Cette différence dans la topologie de la production n’est pas anodine car elle a pour implication immédiate deux types de relation entre le projet (l’idée) et la matière (la réalisation). La manière de faire a ici des conséquences sur ce qu’on donne à percevoir.

Dans le second cas en effet l’artiste est un concepteur, il anticipe un projet sans se fonder sur les caractéristiques inanticipables du médium utilisé mais simplement sur ses définitions logiques. Le régime de l’imagination est avant tout langagier dans ce cas et permet de produire un dossier écrit pour rechercher des subventions, dossier qui sera adéquat au résultat. Mais encore ce caractère logique a pour conséquence me semble-t-il une certaine conception de la technique: ce qui se produit ici est souvent un art un peu monumental et pompier, où la technique témoigne d’une force, d’une capacité de novation. La déconnexion entre le projet et la matière par rapport aux connaissances de l’artiste entraîne celui-ci à une oeuvre dont l’idéologie technique est moderniste: on essaye d’épater la galerie, d’en mettre plein les mirettes… Mais on se bat peut être sur un terrain déjà investies par les industries culturelles avec des moyens sans commune mesure.

Dans le premier cas par contre, les technologies utilisées sont en général quotidiennes, ceci signifie que le public les a aussi sous la main à la maison, il y a là un côté pop. Mais encore, l’artiste se confronte à ce qui borde son savoir: la matière résiste, l’ordinateur crashe, la poussière  s’accumule, rien ne marche ou presque. Il y a là la rencontre égarante avec la matière, une tension dans la production. Il y a surtout quelque chose qui parle du quotidien et non de quelques approches wagnériennes épatantes qui rejouent le siècle dernier.

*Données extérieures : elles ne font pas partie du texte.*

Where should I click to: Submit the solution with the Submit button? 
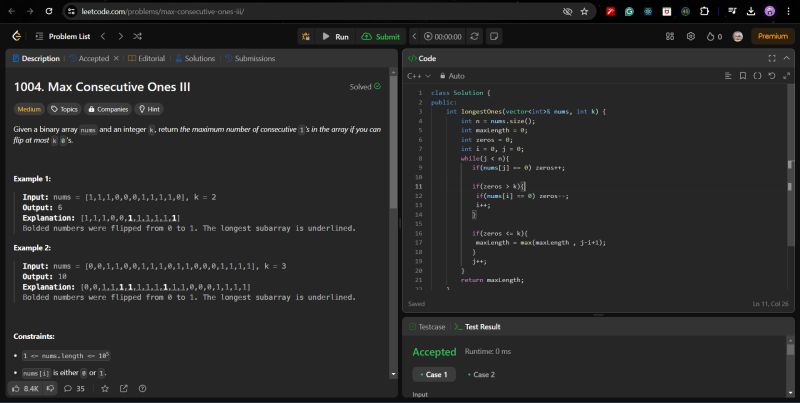pos(380,36)
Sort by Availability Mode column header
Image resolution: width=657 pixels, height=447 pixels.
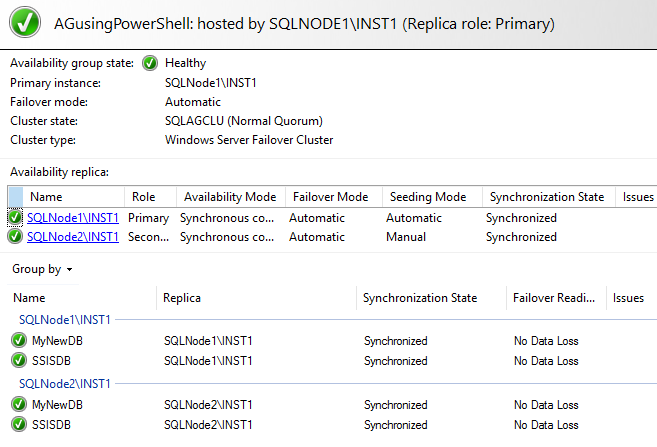pyautogui.click(x=230, y=197)
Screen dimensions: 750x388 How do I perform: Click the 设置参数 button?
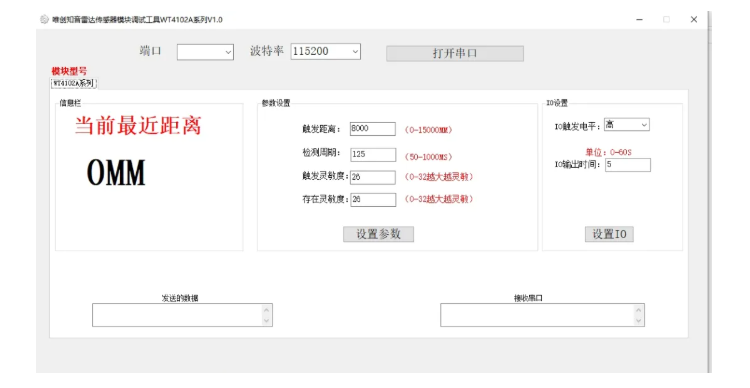pos(378,234)
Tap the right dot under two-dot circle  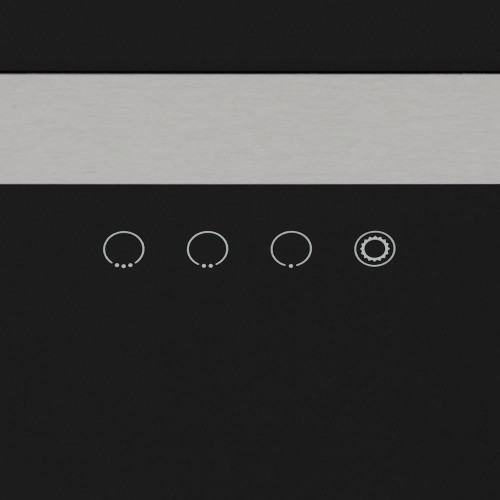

En relisant quelques interviews de John Cassavetes où la question de la maison est si importante, on peut réfléchir à la notion d’indépendance. Qu’est-ce que serait une production artistique indépendante à l’heure des industries culturelles et numériques? L’art à la maison (home studio) et l’art des ingénieurs sont des polarités, il y a toujours un mélange des deux à des degrés divers. Olafur Eliasson par exemple semble allier les deux parce que les ingénieurs avec lesquels il travaille sont à la maison, ils travaillent chez lui, dans son entreprise. Il a internalisé la rencontre avec la matière si l’on veut en intégrant les agents de production. Mais c’est tout autre chose qu’avec des artistes qui vont de partenaire en partenaire avec un dossier sous le bras, avec une “bonne idée” qui utilise les dernières technologies. On sent là une relation entre les technologies et l’idée comme si on restait au statut logique des premières, c’est-à-dire à leurs fantasmes.

Les technologies de pointe sont en ce sens souvent une formule cachant une relation encore moderniste à la technique et à l’esthétique: on souhaite impressionner les sens, faire plus gros, plus fort (Granular Synthesis en est un exemple), secouer le système nerveux. On oublie au passage une autre possibilité plus riche et fragile, moins forte mais plus puissante parce qu’elle contient une plus grande complexité: maintenir la possibilité pour la perception d’être différence à soi, représentation de la représentation dans un doute et un souffle qui expire et inspire indissociablement.